ペコッと頭を下げて通り過ぎようとすると、キツク手首を掴まれた。


痛ったいなー!!
こちとら女の子なんだよ!
加減してよ!


「よく見たら名前に似てんじゃねー?」


全身を舐めるように見られ、吐き気がしてきた。


「気のせいですね。よく言われるんですよー。もう困ってて。」


なんて嘘。
私はこの男が言っている名前。

今大人気の歌姫ってやつだ。


「何か歌ってみろよ。」


違うってんでしょ。
人の話はちゃんと聞きなさいってママから教わってこなかったの?


「ほら、歌ってみろって。」


男が急かす中、通行人はそんな私達を見てみぬ不利。
関わりたくないの、わからないでもないから仕方が無いと思う。
ま、人間こんなものだ。


「あるーひ、もりのーなか、クマさんに、であーった、」

「舐めてんのか。」

「歌えって言われたものですから。」


歌ったじゃん、ほら、ご一緒にいかが?


「はなさくもーりーのーみーちー、クマさんにでーあーあったー。

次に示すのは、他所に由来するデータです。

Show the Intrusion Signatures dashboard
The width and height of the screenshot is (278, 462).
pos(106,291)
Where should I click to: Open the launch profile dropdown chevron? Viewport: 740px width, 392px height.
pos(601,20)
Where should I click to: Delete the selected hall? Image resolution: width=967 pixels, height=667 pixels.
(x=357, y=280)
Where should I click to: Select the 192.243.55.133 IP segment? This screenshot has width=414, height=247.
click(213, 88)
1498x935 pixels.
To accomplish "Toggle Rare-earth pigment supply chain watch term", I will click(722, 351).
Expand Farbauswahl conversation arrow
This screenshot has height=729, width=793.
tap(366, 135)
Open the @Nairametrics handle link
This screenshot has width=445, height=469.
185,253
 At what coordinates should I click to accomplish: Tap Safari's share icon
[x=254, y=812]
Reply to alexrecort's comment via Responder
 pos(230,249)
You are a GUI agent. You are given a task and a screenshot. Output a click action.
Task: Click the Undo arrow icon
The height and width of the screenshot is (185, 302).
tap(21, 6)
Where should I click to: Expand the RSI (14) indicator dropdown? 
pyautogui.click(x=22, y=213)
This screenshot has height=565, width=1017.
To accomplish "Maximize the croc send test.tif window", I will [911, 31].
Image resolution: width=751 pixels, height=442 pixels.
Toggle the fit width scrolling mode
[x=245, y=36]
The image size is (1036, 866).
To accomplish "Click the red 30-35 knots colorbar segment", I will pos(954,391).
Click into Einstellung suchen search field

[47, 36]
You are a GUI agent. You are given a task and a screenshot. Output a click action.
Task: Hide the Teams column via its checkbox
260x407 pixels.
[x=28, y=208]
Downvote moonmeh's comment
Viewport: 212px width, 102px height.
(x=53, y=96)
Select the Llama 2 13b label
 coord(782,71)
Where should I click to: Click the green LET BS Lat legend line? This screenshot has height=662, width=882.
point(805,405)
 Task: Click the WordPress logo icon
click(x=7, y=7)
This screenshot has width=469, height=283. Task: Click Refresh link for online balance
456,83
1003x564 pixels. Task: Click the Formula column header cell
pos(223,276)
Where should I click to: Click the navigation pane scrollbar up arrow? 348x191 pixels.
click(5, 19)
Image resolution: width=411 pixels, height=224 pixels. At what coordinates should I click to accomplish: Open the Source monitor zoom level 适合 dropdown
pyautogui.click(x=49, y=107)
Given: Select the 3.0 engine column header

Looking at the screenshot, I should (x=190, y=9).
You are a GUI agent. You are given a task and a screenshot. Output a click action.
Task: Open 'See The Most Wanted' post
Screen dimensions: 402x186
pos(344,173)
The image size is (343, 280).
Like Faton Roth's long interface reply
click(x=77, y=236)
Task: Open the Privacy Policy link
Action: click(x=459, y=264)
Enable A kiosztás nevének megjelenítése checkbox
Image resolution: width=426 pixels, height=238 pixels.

はい、終わり。じゃ!」

「お前、舐めんのもいい加減に、」

「女性に何をしようとしているんですか?」


あろうことか私を殴ろうとした男の手を掴んだハチミツ色の髪をした青年。


助かったー。
一応歌姫やってるんで顔だけは勘弁して欲しかったのー!!


「なんか急に掴みかかられちゃって…」


きゅるん、と瞳を潤ませる。
歌姫なのに女優モードONだ。


「なっ!こいつがぶつかってきたんだよ。」

「私何度も謝ったんです…でもこの人が…」


ハチミツ青年は小さくため息を吐いた。


「何となくわかりました。貴方も許せないようでしたら、納得いくまでこのまま警察に行って話しましょうか。」

「べ、別にもう気にしてねーよ!!」


男はそう捨て台詞を吐きながら、人ごみのほうへと消えていった。



「はー。助かりました。軍人さんですか?」


ハチミツ青年は軍服を着ていて、何となく次のライブでは軍服とか着たら面白いかもしれないと思った自分は根っからの歌姫らしい。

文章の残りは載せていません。